Segment Start: Supplied material
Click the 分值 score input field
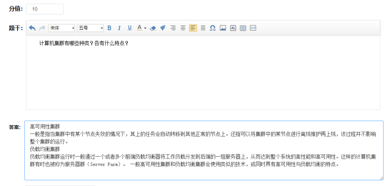 45,9
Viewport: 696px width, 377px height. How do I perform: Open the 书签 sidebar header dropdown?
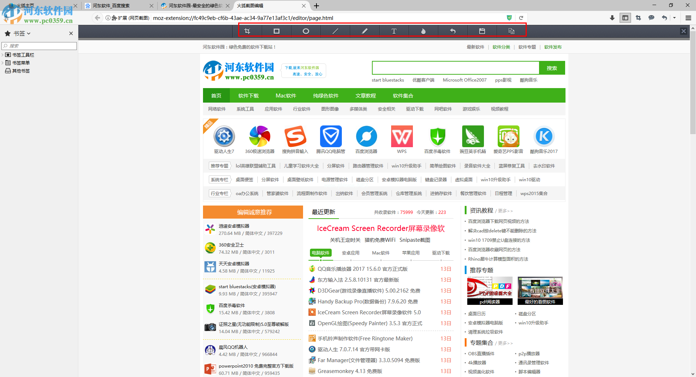22,33
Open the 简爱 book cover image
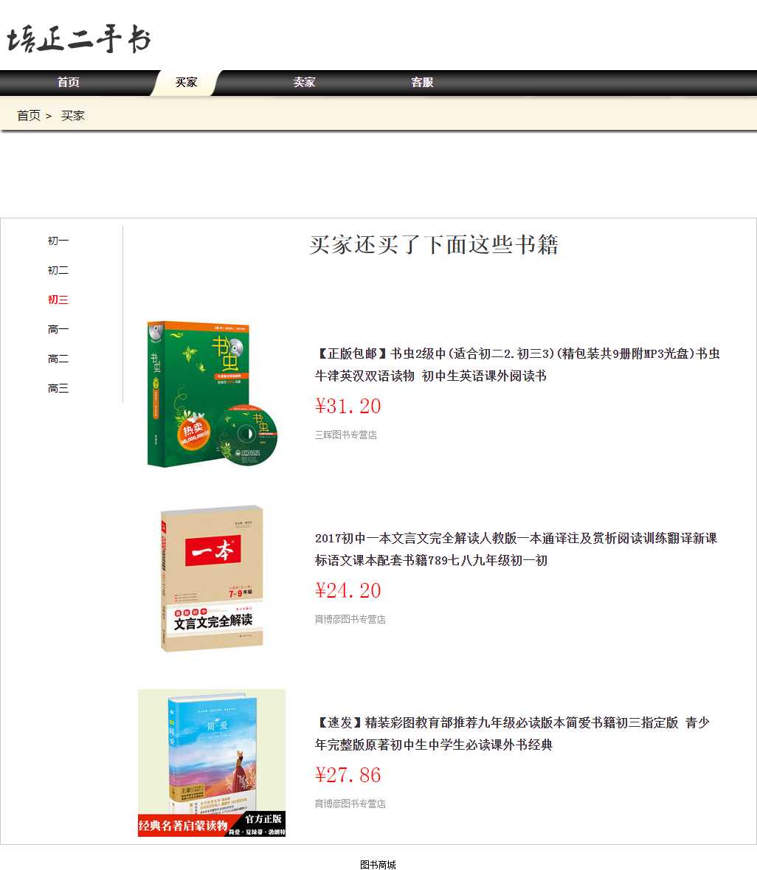This screenshot has width=757, height=870. tap(212, 763)
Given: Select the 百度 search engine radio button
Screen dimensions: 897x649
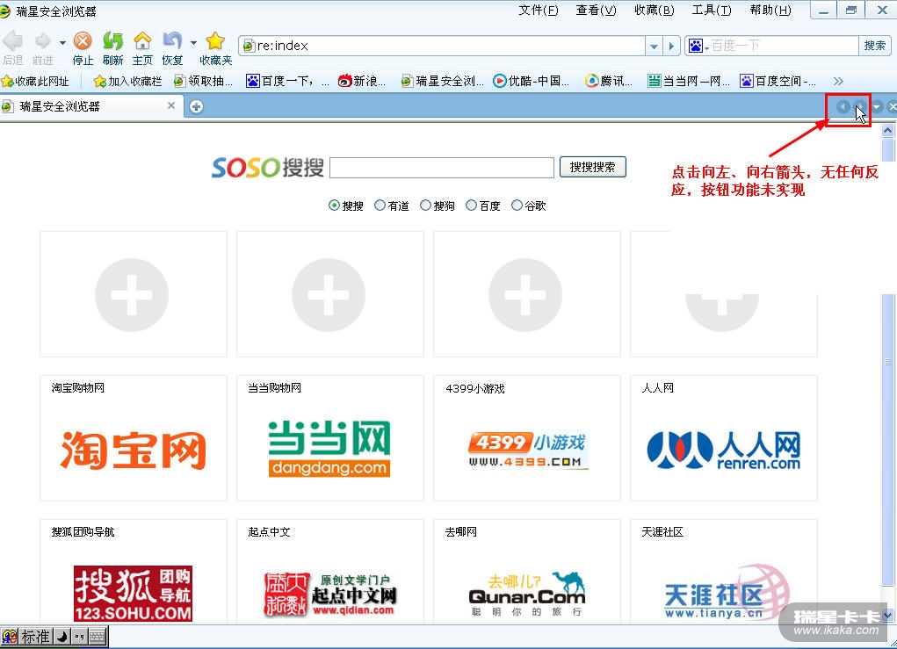Looking at the screenshot, I should pos(471,206).
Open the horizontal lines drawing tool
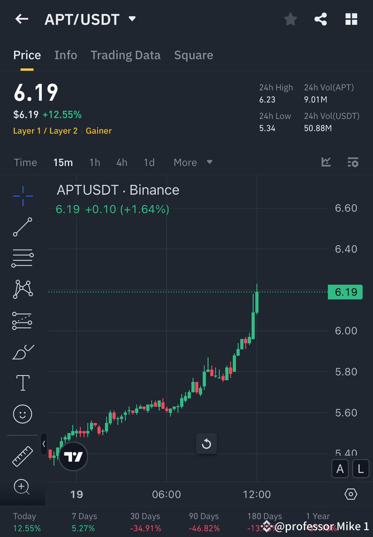The width and height of the screenshot is (373, 537). point(23,258)
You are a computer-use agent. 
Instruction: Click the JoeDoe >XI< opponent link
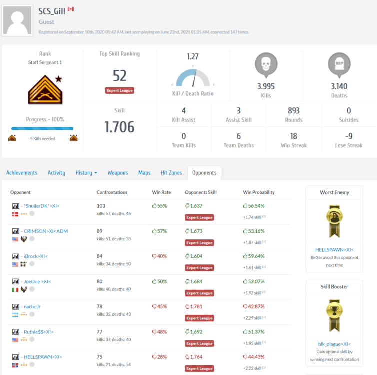point(37,282)
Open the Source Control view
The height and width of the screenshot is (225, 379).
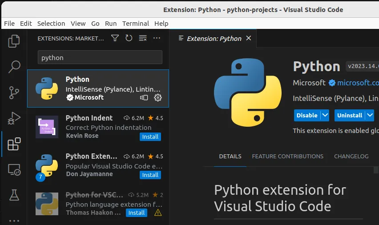click(x=14, y=93)
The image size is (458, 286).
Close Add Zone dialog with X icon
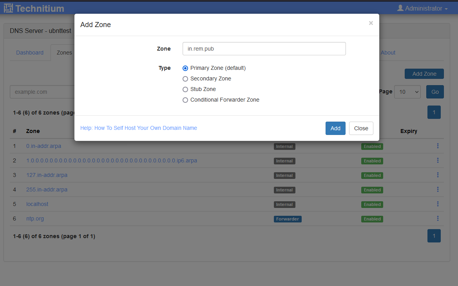[371, 23]
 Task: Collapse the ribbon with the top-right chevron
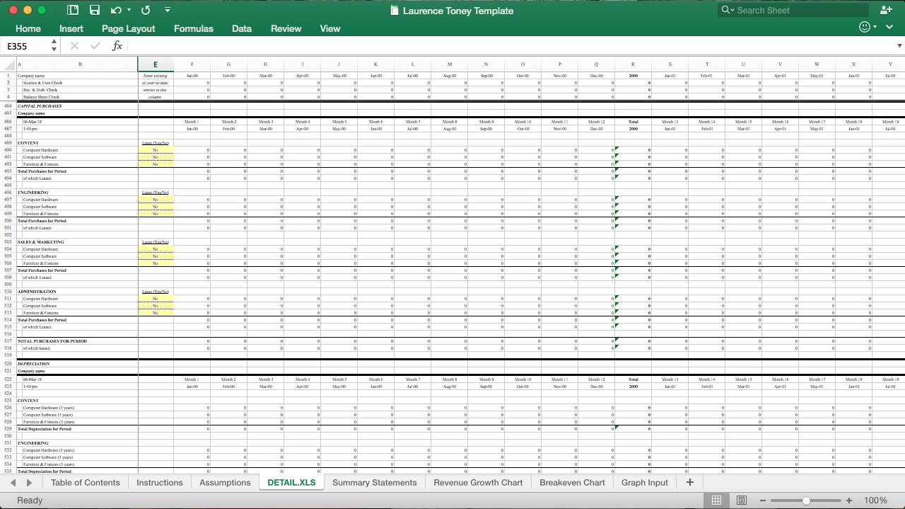(889, 26)
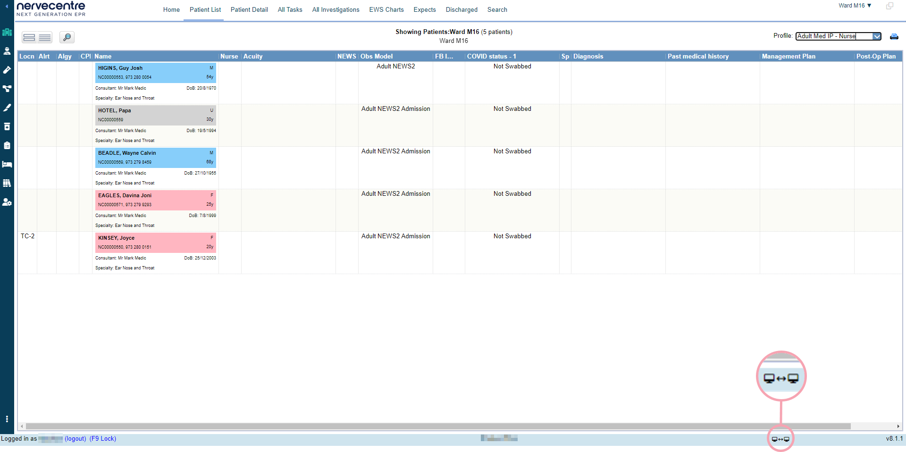Open the All Investigations tab
Screen dimensions: 906x452
(x=336, y=9)
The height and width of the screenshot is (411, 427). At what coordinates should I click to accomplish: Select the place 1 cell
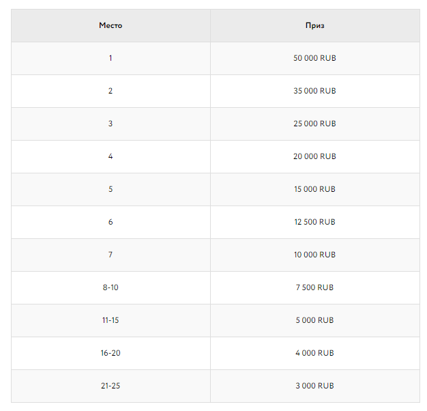pyautogui.click(x=111, y=58)

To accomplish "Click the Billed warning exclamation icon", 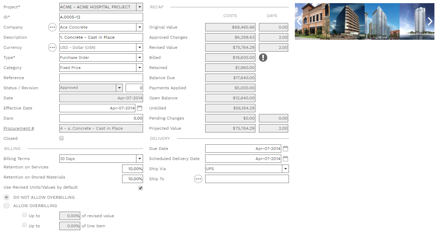I will 263,58.
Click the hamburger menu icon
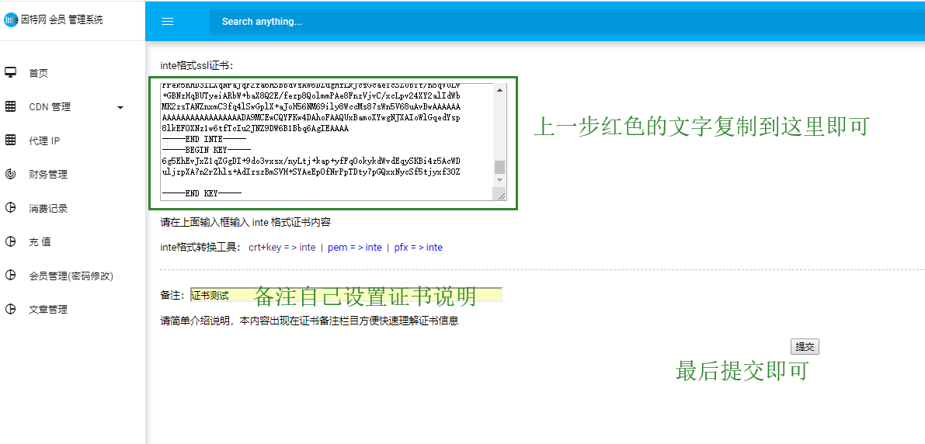The image size is (925, 444). pos(168,22)
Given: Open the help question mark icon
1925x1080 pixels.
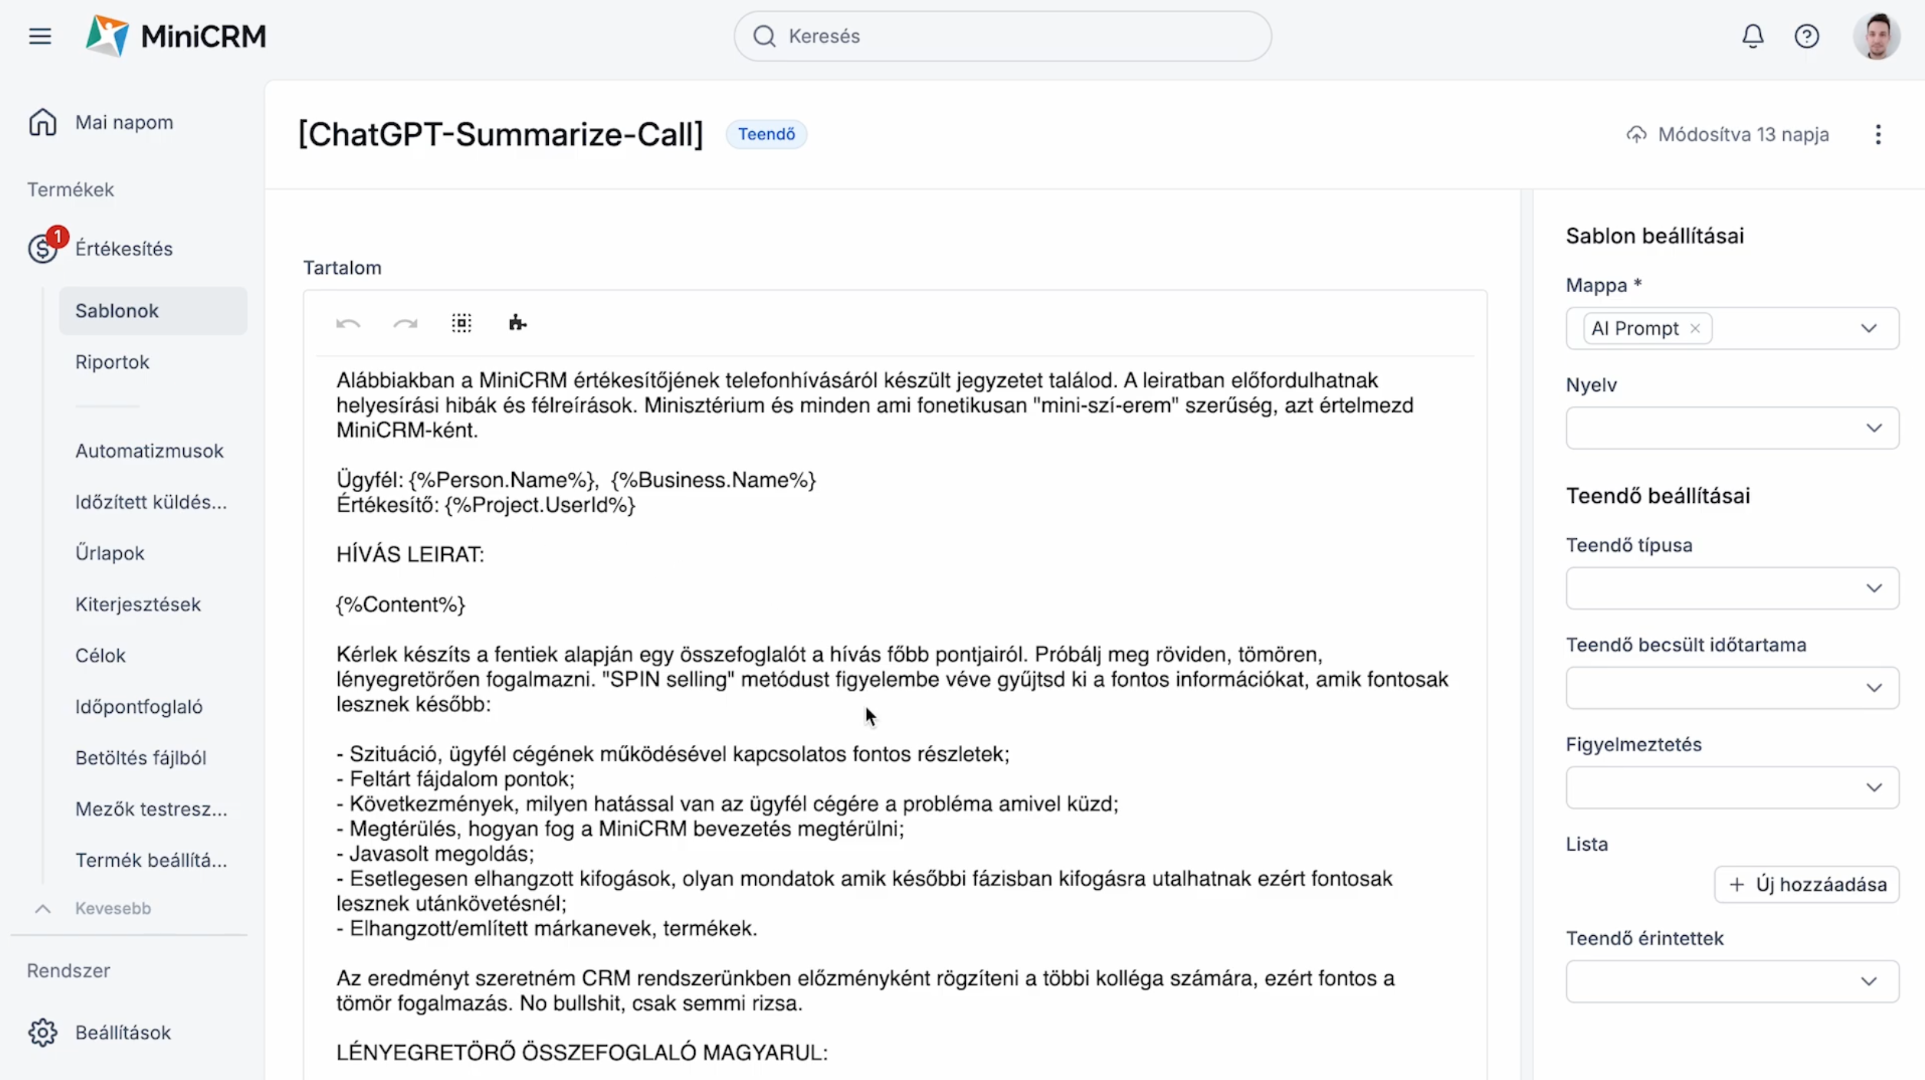Looking at the screenshot, I should (x=1807, y=36).
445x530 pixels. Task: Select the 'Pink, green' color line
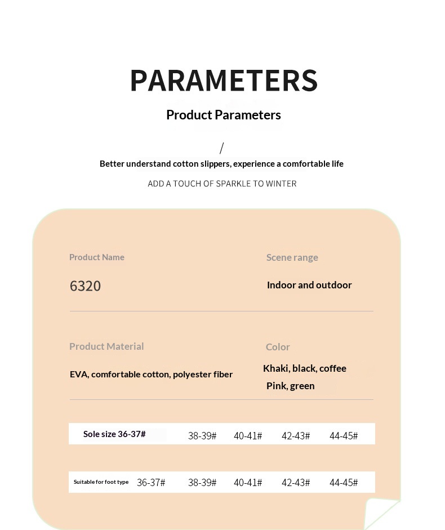[x=291, y=386]
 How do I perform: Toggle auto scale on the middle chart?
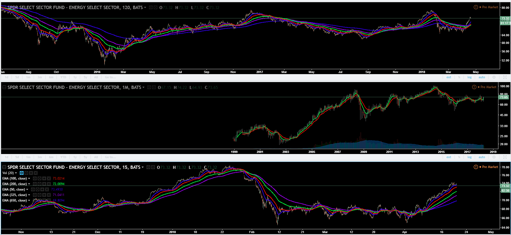[x=482, y=157]

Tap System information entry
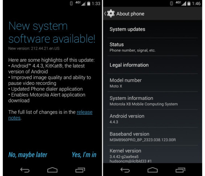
Segment End: Supplied material
Work to be completed => Repeat only the lines between the start of the data and the line with "You are a computer-use agent.", including those two lines, and skip the pictures.

Solution to this problem =>
Click the 分值 score input field
 45,9
Viewport: 696px width, 377px height. How do I perform: Open the 书签 sidebar header dropdown?
22,33
Open the 简爱 book cover image
This screenshot has width=757, height=870. tap(212, 763)
Given: Select the 百度 search engine radio button
Screen dimensions: 897x649
Looking at the screenshot, I should pos(471,206).
Open the horizontal lines drawing tool
The width and height of the screenshot is (373, 537). point(23,258)
You are a computer-use agent. 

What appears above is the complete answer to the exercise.